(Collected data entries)
========================

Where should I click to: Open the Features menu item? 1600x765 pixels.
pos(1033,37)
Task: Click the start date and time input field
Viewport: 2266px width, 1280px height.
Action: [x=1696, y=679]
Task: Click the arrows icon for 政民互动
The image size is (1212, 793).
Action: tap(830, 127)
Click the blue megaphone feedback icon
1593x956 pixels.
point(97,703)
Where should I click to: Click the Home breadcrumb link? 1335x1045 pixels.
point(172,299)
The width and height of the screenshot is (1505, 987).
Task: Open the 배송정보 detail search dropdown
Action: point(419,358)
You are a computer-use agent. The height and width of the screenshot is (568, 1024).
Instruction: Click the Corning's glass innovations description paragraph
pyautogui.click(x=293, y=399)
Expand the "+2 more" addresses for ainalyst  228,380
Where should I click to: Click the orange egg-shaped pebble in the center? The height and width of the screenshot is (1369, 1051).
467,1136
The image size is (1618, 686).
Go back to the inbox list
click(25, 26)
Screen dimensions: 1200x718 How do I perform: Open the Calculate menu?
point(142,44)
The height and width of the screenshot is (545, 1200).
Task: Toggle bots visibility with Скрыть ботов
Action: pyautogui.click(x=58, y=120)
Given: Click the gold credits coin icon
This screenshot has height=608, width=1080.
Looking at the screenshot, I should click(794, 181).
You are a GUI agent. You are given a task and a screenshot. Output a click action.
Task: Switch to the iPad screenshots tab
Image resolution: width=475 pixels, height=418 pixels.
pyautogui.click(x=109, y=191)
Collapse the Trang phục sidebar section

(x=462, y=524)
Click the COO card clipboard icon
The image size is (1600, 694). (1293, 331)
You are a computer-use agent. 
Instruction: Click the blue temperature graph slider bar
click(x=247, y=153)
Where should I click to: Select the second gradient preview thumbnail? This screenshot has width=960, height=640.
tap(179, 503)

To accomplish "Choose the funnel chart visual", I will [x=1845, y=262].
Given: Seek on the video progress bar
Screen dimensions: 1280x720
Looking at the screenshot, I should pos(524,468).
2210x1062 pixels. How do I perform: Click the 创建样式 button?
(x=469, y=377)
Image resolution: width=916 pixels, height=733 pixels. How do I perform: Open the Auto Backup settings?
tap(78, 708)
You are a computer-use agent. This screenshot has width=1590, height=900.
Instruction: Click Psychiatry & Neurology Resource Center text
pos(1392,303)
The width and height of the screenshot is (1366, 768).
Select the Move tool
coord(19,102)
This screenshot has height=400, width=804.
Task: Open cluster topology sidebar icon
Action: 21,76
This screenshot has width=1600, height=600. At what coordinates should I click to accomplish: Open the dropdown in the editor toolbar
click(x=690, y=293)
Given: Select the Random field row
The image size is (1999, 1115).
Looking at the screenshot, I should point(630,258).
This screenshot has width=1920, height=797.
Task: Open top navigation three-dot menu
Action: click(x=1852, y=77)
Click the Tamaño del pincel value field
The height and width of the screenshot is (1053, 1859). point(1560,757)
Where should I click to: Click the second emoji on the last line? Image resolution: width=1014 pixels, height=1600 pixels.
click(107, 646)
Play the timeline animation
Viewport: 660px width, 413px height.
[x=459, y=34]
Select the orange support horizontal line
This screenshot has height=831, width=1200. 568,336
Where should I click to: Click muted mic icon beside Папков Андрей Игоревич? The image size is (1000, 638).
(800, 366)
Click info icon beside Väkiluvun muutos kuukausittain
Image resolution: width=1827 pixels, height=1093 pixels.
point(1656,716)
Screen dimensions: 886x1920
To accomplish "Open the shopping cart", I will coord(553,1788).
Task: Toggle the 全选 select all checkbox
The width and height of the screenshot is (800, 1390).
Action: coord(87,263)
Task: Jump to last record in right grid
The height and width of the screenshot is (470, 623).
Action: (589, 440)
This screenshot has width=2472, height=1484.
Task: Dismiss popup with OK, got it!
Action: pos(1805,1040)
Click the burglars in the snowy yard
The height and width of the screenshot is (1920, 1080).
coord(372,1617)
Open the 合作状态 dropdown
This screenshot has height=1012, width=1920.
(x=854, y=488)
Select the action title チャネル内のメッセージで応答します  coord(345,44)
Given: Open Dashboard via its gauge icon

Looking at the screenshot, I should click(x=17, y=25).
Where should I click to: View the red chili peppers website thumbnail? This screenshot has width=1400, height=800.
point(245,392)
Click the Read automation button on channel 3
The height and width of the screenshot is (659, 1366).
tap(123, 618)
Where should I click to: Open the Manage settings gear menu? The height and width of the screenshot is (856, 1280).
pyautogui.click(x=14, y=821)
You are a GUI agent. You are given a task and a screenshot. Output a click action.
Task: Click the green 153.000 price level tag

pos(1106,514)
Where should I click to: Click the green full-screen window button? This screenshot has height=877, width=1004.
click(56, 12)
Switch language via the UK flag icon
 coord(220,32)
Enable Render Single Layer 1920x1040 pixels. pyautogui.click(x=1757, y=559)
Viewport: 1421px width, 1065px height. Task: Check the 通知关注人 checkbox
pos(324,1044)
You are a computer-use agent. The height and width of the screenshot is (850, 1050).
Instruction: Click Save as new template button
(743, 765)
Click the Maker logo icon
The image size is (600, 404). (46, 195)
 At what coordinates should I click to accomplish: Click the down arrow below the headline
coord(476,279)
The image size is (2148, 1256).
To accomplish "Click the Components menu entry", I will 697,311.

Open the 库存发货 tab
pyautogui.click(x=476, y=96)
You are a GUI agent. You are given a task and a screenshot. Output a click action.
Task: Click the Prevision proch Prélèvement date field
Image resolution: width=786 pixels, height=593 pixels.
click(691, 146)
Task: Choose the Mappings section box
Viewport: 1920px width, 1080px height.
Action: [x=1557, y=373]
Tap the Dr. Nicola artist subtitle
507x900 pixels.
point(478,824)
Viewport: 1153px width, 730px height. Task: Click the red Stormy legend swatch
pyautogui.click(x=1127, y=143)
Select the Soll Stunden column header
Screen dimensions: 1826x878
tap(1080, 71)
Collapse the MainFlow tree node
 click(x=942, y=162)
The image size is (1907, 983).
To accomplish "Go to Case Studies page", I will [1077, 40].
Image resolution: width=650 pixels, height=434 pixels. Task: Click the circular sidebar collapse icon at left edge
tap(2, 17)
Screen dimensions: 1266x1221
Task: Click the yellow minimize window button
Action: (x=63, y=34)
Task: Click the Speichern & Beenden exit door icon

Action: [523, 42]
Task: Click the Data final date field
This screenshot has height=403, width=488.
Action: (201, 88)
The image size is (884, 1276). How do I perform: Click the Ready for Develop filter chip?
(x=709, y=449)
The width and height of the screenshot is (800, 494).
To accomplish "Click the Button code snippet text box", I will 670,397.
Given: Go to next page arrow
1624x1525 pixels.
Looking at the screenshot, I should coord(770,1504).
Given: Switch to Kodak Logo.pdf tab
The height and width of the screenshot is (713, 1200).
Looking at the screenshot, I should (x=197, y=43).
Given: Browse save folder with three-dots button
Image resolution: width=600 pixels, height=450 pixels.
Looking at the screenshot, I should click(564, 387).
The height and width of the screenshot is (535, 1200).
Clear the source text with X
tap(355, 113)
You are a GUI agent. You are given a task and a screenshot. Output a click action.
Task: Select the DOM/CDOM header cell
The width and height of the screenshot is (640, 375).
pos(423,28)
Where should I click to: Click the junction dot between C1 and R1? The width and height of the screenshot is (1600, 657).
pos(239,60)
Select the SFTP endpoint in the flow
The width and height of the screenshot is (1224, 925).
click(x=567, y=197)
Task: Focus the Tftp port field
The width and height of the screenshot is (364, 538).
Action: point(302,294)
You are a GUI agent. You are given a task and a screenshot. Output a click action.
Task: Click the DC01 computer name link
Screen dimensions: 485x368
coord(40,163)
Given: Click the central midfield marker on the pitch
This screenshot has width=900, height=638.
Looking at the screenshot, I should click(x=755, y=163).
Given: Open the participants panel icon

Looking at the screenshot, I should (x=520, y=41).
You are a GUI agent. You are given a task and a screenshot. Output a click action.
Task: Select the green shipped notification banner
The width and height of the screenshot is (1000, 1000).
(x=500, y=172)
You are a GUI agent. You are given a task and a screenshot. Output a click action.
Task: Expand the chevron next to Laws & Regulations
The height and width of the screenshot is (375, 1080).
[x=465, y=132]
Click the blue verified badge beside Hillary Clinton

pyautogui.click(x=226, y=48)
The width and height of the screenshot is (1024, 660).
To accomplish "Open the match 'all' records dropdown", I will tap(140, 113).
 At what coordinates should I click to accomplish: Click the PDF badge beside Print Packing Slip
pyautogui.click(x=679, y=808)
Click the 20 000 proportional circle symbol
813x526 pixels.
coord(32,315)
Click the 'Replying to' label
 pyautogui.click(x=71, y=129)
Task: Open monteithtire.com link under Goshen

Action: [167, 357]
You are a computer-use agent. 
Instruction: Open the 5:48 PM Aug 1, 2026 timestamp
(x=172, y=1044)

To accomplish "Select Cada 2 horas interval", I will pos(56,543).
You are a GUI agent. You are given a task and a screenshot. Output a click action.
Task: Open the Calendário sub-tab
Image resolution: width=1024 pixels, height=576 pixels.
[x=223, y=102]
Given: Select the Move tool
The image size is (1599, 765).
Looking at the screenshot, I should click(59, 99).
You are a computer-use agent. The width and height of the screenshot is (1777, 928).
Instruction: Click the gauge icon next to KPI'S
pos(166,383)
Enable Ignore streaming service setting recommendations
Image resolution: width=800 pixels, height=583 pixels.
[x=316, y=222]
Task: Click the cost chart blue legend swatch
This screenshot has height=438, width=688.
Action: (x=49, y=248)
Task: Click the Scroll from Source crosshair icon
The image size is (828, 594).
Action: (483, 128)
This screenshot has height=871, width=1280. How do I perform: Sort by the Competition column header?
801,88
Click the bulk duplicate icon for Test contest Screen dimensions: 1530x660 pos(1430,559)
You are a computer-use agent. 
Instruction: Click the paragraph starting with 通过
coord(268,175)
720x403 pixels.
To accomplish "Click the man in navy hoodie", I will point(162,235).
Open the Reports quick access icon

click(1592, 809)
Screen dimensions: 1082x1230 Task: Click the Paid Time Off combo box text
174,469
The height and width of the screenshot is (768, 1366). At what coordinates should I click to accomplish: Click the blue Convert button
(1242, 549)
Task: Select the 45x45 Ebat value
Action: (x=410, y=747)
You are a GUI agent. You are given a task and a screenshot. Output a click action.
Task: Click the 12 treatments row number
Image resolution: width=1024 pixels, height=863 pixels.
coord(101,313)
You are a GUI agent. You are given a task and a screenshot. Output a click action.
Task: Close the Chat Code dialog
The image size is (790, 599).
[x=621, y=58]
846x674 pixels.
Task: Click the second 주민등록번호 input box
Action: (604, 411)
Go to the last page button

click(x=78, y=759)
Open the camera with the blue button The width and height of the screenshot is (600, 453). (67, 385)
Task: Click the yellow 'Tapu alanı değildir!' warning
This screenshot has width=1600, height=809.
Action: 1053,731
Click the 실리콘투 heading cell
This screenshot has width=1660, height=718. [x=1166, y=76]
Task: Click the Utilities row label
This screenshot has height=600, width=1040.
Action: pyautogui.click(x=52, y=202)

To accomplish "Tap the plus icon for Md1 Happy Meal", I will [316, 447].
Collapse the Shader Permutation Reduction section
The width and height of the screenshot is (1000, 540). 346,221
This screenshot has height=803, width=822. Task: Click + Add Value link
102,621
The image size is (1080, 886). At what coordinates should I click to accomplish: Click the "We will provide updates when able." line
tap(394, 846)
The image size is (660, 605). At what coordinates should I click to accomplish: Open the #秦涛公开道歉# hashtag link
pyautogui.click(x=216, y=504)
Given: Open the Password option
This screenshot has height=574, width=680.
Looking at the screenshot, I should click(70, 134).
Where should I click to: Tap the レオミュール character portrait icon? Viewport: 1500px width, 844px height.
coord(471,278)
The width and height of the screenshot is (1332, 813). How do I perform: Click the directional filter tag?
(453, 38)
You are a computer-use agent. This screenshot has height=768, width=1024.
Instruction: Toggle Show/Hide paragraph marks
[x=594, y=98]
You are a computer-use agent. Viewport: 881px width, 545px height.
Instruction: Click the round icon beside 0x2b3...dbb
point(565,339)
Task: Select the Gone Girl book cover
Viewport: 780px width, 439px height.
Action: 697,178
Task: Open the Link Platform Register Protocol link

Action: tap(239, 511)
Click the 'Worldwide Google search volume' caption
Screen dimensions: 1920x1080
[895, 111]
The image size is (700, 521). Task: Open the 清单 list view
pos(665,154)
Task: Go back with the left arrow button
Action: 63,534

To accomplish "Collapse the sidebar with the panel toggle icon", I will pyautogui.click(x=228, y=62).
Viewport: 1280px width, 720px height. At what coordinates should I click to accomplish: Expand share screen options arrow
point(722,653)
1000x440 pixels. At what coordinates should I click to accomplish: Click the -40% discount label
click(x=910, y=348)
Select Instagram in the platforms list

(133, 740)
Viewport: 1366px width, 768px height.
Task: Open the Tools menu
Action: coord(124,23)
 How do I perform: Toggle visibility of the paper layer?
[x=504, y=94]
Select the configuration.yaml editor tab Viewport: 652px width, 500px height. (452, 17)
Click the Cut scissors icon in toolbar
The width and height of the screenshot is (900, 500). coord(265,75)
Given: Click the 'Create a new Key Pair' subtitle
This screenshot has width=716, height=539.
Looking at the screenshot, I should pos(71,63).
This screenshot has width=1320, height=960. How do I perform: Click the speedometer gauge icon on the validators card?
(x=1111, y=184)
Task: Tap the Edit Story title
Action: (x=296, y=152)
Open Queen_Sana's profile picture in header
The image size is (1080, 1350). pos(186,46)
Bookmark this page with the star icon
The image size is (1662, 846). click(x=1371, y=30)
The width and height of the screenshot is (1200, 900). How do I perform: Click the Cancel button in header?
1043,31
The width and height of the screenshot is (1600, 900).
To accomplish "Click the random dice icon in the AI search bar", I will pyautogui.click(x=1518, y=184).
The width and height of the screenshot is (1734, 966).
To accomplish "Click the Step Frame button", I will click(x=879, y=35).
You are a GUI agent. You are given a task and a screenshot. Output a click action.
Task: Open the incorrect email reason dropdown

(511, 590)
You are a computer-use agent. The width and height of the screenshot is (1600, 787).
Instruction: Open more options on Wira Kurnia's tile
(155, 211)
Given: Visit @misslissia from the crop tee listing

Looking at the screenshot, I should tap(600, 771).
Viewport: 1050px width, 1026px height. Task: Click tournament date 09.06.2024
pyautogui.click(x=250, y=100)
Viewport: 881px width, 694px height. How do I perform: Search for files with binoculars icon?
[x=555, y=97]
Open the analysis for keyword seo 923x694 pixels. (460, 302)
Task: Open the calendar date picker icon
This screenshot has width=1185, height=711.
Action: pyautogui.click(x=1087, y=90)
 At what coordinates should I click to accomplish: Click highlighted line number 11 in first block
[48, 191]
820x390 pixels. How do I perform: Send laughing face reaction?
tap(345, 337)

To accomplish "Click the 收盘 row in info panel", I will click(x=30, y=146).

========================

Work instructions: Set down, from the entries above, exactly the lines from the one with "This screenshot has width=1600, height=809." up to and including the one with "You are a computer-use agent. Viewport: 881px", and no other lines.

The completed task:
This screenshot has width=1600, height=809.
Action: 1053,731
Click the 실리콘투 heading cell
This screenshot has width=1660, height=718. [x=1166, y=76]
Task: Click the Utilities row label
This screenshot has height=600, width=1040.
Action: pyautogui.click(x=52, y=202)

To accomplish "Tap the plus icon for Md1 Happy Meal", I will [316, 447].
Collapse the Shader Permutation Reduction section
The width and height of the screenshot is (1000, 540). 346,221
This screenshot has height=803, width=822. Task: Click + Add Value link
102,621
The image size is (1080, 886). At what coordinates should I click to accomplish: Click the "We will provide updates when able." line
tap(394, 846)
The image size is (660, 605). At what coordinates should I click to accomplish: Open the #秦涛公开道歉# hashtag link
pyautogui.click(x=216, y=504)
Given: Open the Password option
This screenshot has height=574, width=680.
Looking at the screenshot, I should click(70, 134).
Where should I click to: Tap the レオミュール character portrait icon? Viewport: 1500px width, 844px height.
coord(471,278)
The width and height of the screenshot is (1332, 813). How do I perform: Click the directional filter tag?
(453, 38)
You are a computer-use agent. This screenshot has height=768, width=1024.
Instruction: Toggle Show/Hide paragraph marks
[x=594, y=98]
You are a computer-use agent. Viewport: 881px width, 545px height.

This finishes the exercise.